------ Input data
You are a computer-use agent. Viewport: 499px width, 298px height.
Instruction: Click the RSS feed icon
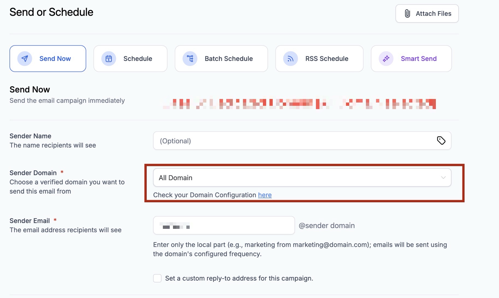[290, 59]
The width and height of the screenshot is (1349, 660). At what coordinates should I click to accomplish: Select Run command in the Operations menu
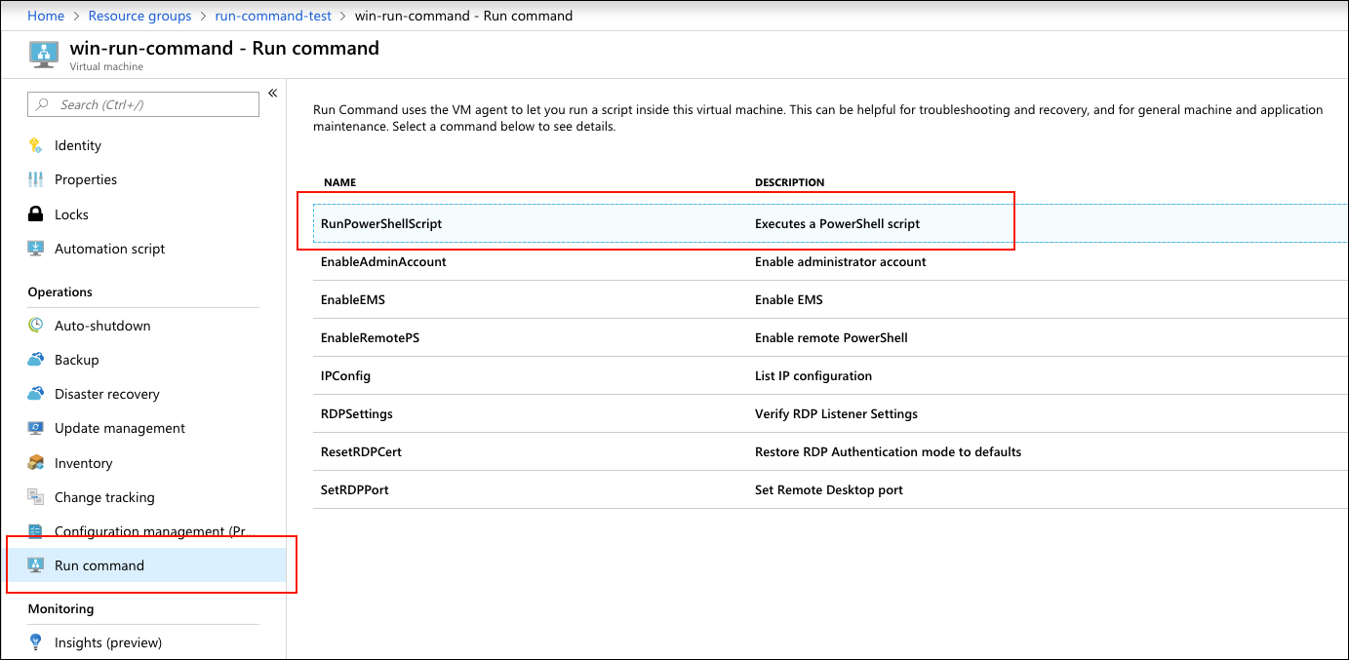coord(100,564)
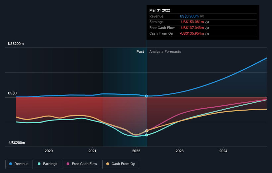This screenshot has width=272, height=173.
Task: Click the 2022 x-axis label
Action: (x=136, y=151)
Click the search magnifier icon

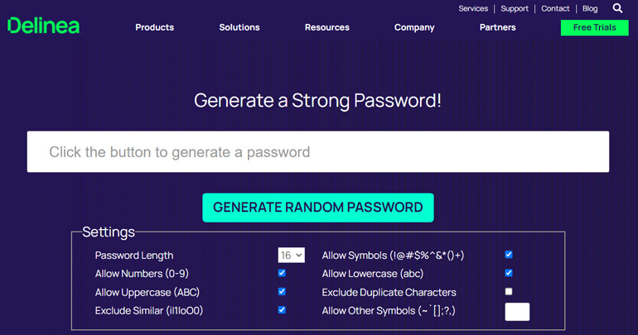(617, 8)
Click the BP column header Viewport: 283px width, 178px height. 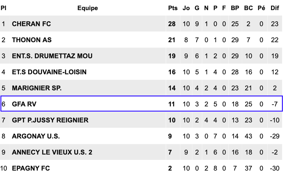tap(235, 8)
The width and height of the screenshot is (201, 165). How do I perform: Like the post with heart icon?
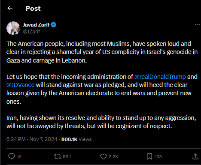click(x=104, y=156)
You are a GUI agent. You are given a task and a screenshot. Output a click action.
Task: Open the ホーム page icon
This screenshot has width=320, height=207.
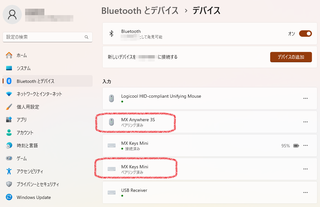point(9,55)
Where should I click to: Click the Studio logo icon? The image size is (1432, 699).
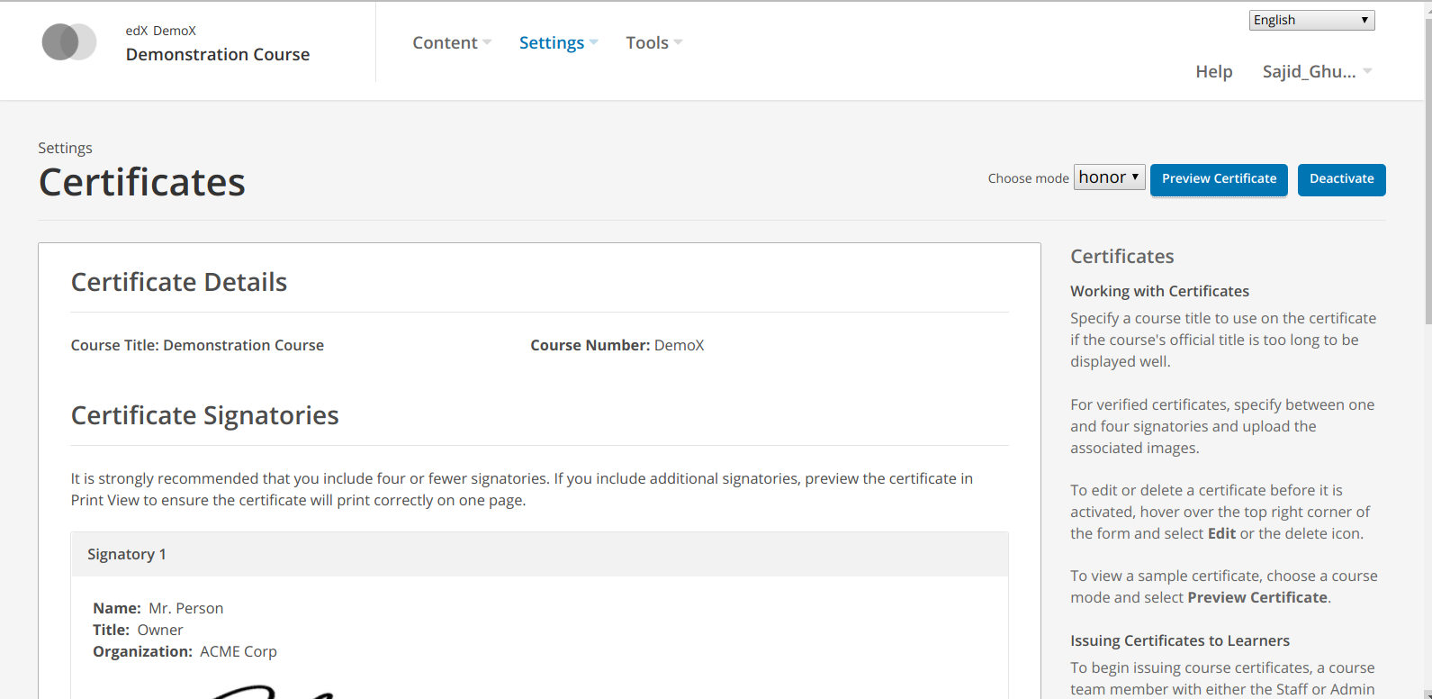coord(69,42)
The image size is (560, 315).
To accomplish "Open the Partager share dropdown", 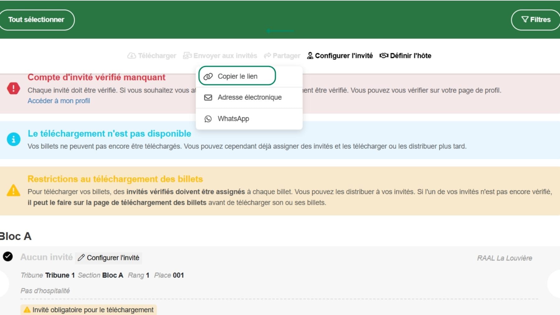I will [282, 56].
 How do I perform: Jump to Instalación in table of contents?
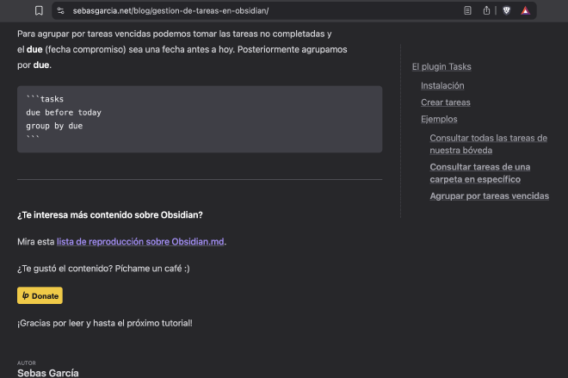(x=442, y=85)
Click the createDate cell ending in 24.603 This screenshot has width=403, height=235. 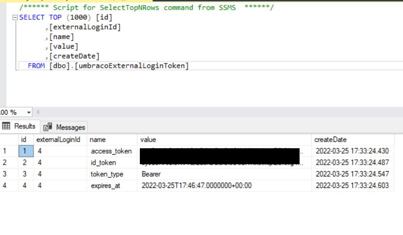352,186
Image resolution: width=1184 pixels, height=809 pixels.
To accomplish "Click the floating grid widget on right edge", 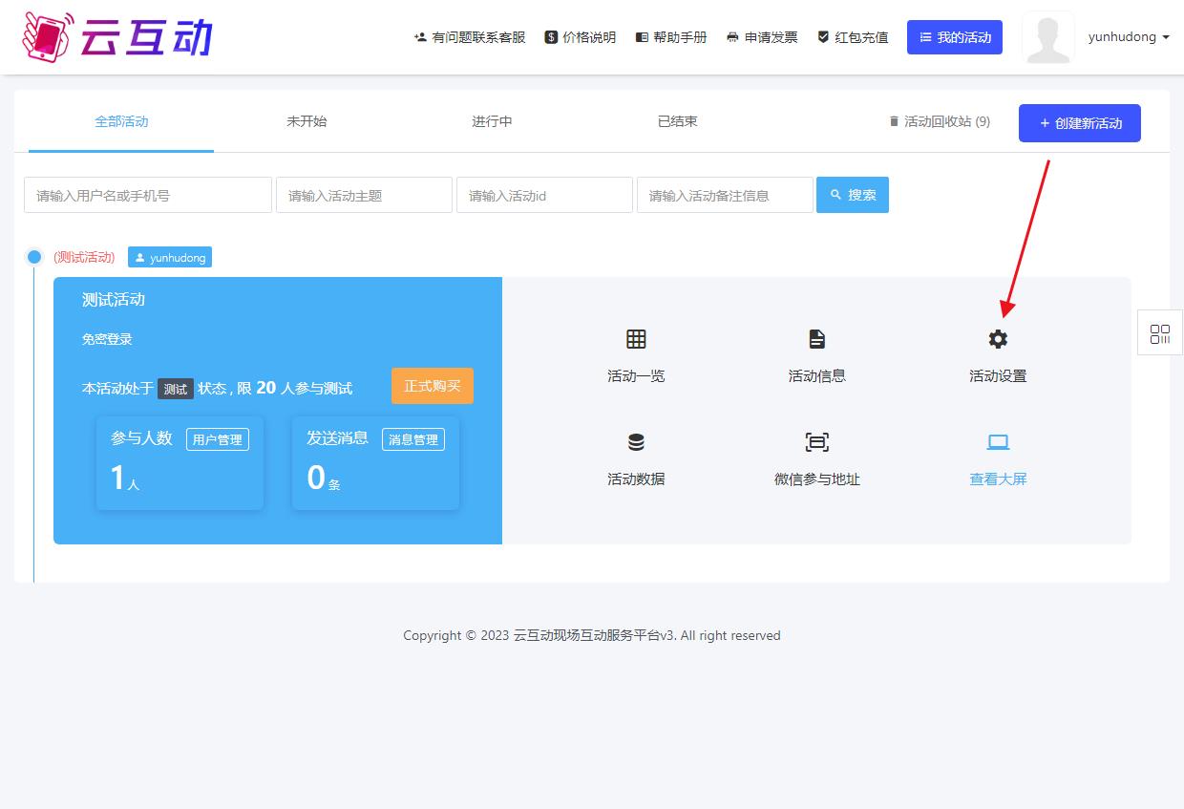I will coord(1159,332).
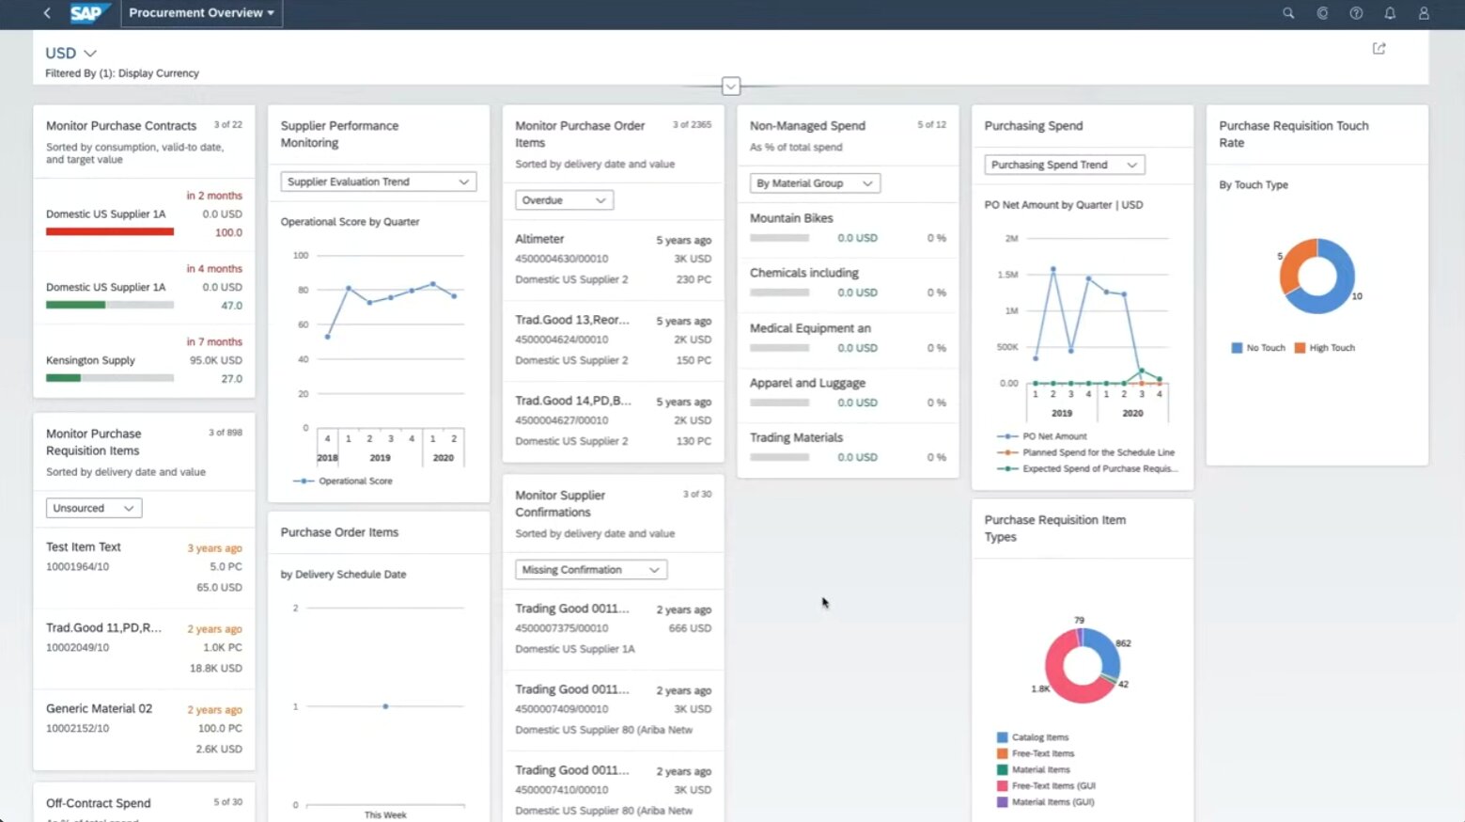Open the user profile icon
The width and height of the screenshot is (1465, 822).
click(x=1424, y=13)
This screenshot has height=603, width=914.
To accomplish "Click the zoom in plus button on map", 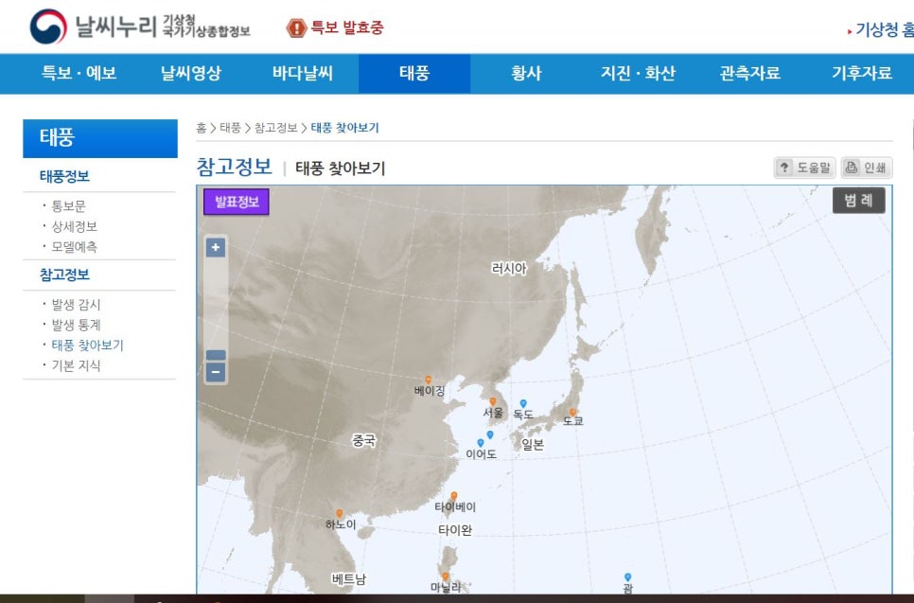I will click(216, 248).
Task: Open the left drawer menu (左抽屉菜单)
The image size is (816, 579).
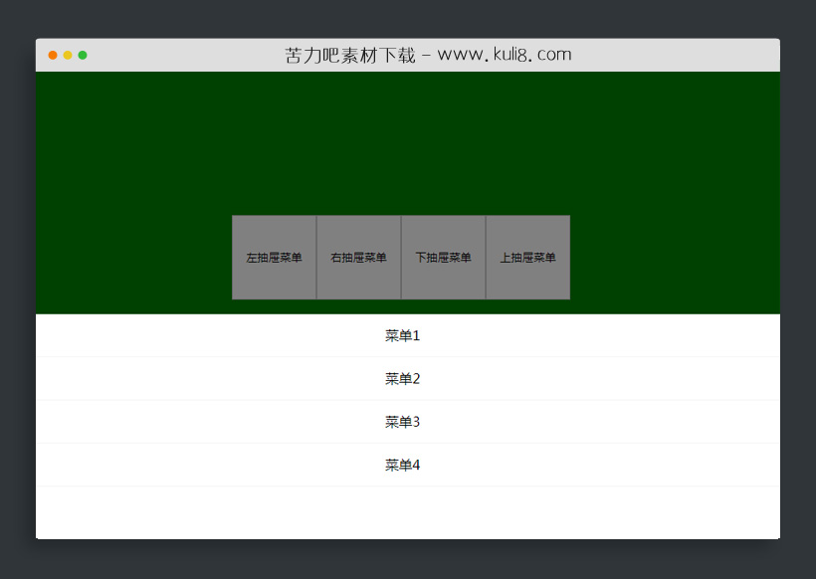Action: pos(274,257)
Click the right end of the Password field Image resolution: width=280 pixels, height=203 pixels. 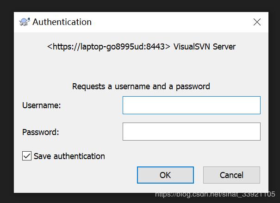pyautogui.click(x=252, y=132)
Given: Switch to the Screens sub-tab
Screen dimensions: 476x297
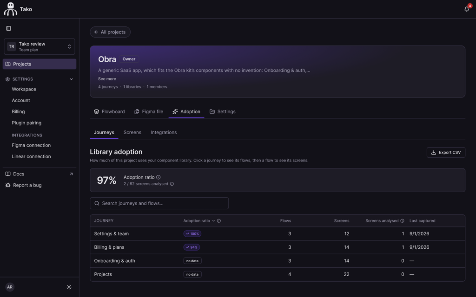Looking at the screenshot, I should coord(132,132).
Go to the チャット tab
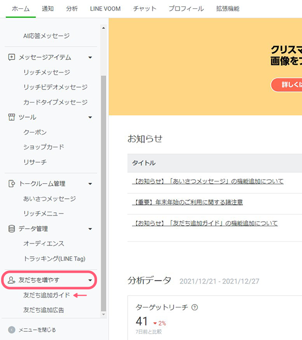 pos(145,9)
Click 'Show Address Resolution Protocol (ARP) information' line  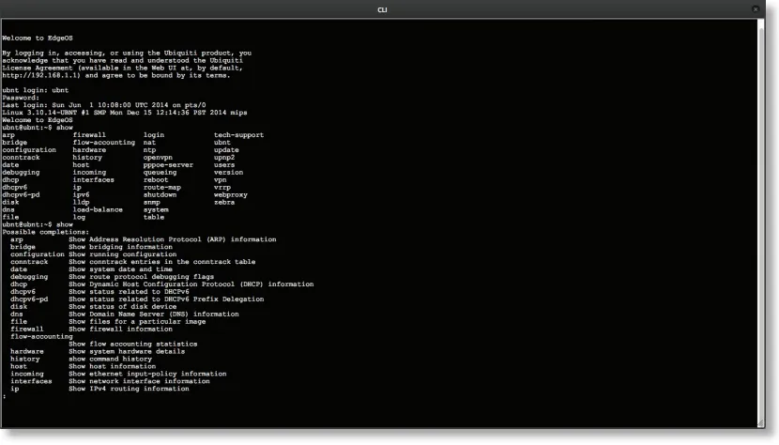(x=172, y=238)
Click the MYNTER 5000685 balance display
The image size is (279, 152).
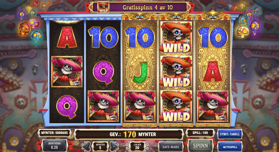pos(54,133)
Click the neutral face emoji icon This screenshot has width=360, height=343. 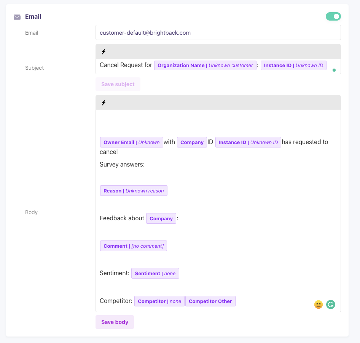coord(319,305)
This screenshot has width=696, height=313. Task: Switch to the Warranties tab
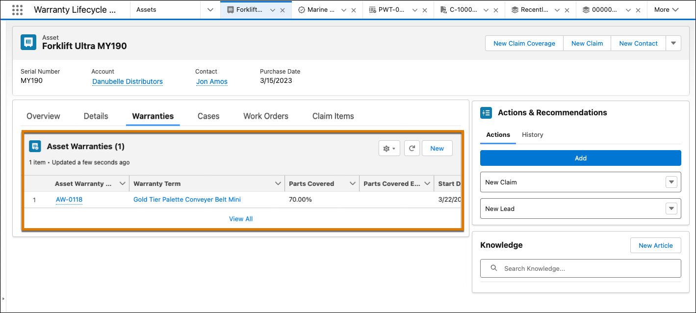(153, 116)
------------
| Requirement |
Look through the listing and return each line containing the word "agent".

| Your solution |
You are a computer-use agent. Viewport: 499px width, 298px height.
You are a GUI agent. You are given a task and a screenshot. Output a click action.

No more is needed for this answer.